Eine durch und durch weihevolle Terminologie der „Sphärengrammatik“ und „Wertsphäre“, die in bester scholastischer Tradition tautologisch argumentiert wird: Glaubwürdigkeit entsteht, wenn Kenner an Künstler glauben. Dabei teilt Ronte die (Kunst-)Welt in zwei Klassen: Hier die Insider, die sich in ihren (höheren) „Sphären“ bewegen, da die Banausen und primitiven Käufer, die „mangels eigener Urteilskraft“ an die „Wertsphäre“ der Insider glauben müssen. Diese quasi-religiöse Weltanschauung versucht Ronte mit einem weiteren Argument zu objektivieren und der Kritik zu entziehen: “Der ökonomische Wert von Kunst ergibt sich als ein Konsens von Experten und Kunstkennern, der nicht diktiert werden kann und sich nur langsam aufbaut. ... das setzt dem manipulativen Spielraum von Insidern enge Grenzen” (S. 20)

Tatsächlich sind Insider aus Rontes Perspektive unfehlbar, wie er anhand von Rembrandts gefeiertem Bild „Mann mit dem Goldhelm“ darlegt, denn dieses Bild „wurde praktisch wertlos, als sich die Meinung durchsetzte, dass dieses Meisterwerk nicht von Rembrandt selbst stamme.

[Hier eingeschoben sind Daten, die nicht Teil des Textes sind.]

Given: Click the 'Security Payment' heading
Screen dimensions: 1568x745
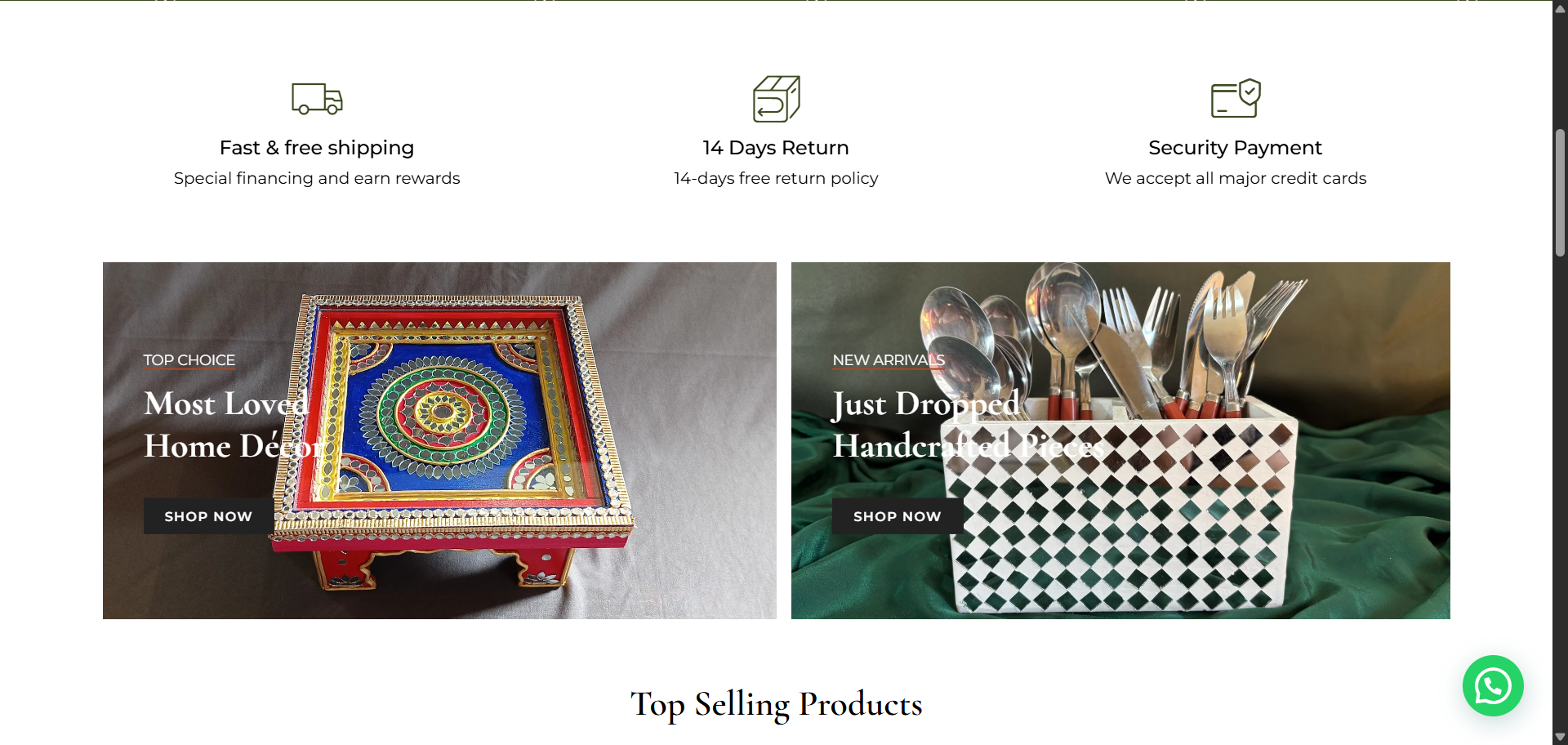Looking at the screenshot, I should click(x=1235, y=148).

Seither ist die Glaubwürdigkeit des Bildes ramponiert“ (S. 45). Man muss sich das auf der Zunge zergehen lassen: Die Glaubwürdigkeit des Bildes ist ramponiert, nicht etwa die Glaubwürdigkeit der Experten und Insider, die Jahre lang einem Irrglauben aufgesessen sind und diesen Irrglauben auch eifrigst verbreitet haben.

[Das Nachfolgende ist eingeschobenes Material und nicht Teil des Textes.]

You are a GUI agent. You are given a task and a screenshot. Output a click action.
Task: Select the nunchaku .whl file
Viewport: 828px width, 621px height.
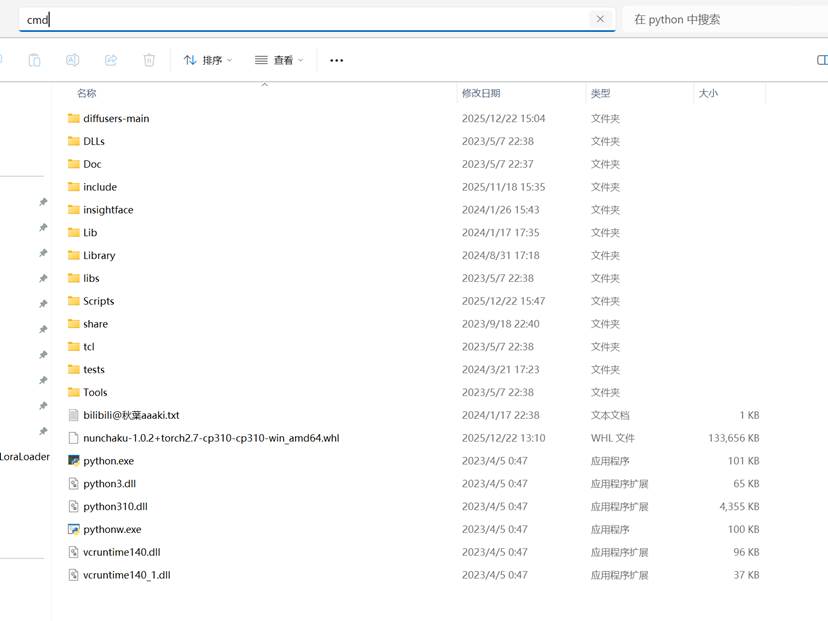tap(211, 438)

Es soll hier aber kein Glaubenskrieg entfacht, sondern nur skizziert werden, wie die Welt eines Insiders aussieht, der mit (Museums-)Macht im Kunstmarkt ausgestattet, durchaus gewichtigen Einfluss auf die Preisbildung hat. Wichtiger als die Glaubensfragen zu diskutieren ist es zu verstehen, was Ronte meint, wenn er vom „ökonomischen Wert“ der Kunst spricht. Er intendiert nämlich, dass der durch Glaubwürdigkeit induzierte ökonomische Wert ident sei mit dem künstlerischen Wert des jeweiligen Werkes. In dieser Vermischung von zwei völlig unterschiedlichen Wertesystemen liegt die Hauptursache für die von vielen Laien aber auch Sammlern als intransparent empfundenen Gesetze des Kunstmarkes.

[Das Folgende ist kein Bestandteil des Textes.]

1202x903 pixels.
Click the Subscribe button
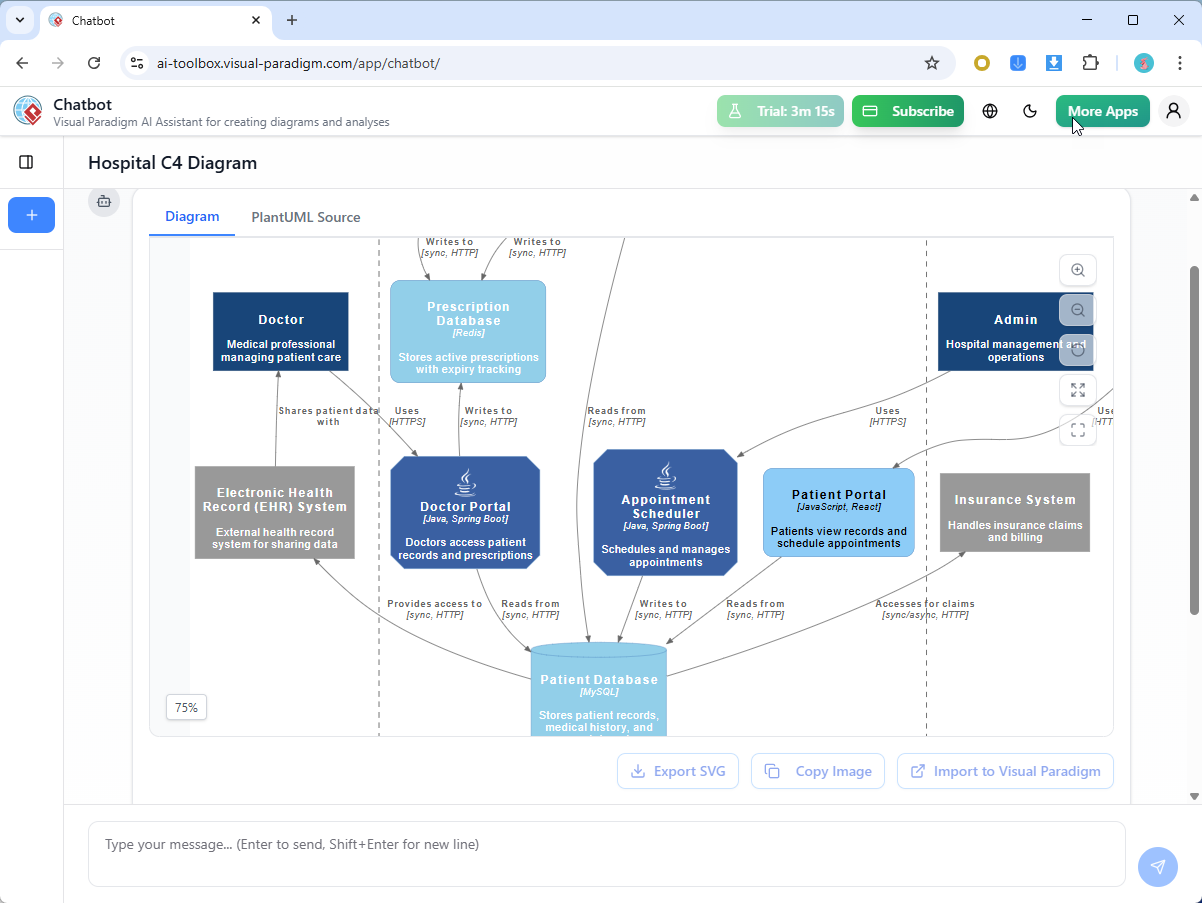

Um den Kunstmarkt zu vestehen, muss man den Begriff “Bewertung” analysieren und differenzieren. Die Bewertung eines Gebrauchtwagens etwa führt nach allgemein üblichen Kriterien zu einem Preis, den in der Regel zwar Fachleute vorgeben, den Laien aber jederzeit nachvollziehen können. “Preisbildung” und “Bewertung” sind in diesem Falle Synonyme, d.h. der Preis bildet den Wert des Gebrauchtwagens ab. Preisbildung und Bewertung eines Kunstwerkes sind dagegen – auch wenn sie irrtümlich so wie bei Ronte meist synonym verwendet werden – zwei völlig unterschiedliche Prozesse: Der Wert eines Kunstwerkes wird durch den Schöpfungsprozess des Künstlers hervorgebracht, dieser Wert an sich kann sich auch nicht ändern. Ändern kann sich nur der Preis für jedes Kunstwerk, das heißt, ändern kann sich nur der Wert für den Käufer. Und dabei spielt der Geschmack der Zeit, d.h. die gerade herrschende Mode im Kunstmarkt, eine wesentlich größere Rolle als das Werk an sich.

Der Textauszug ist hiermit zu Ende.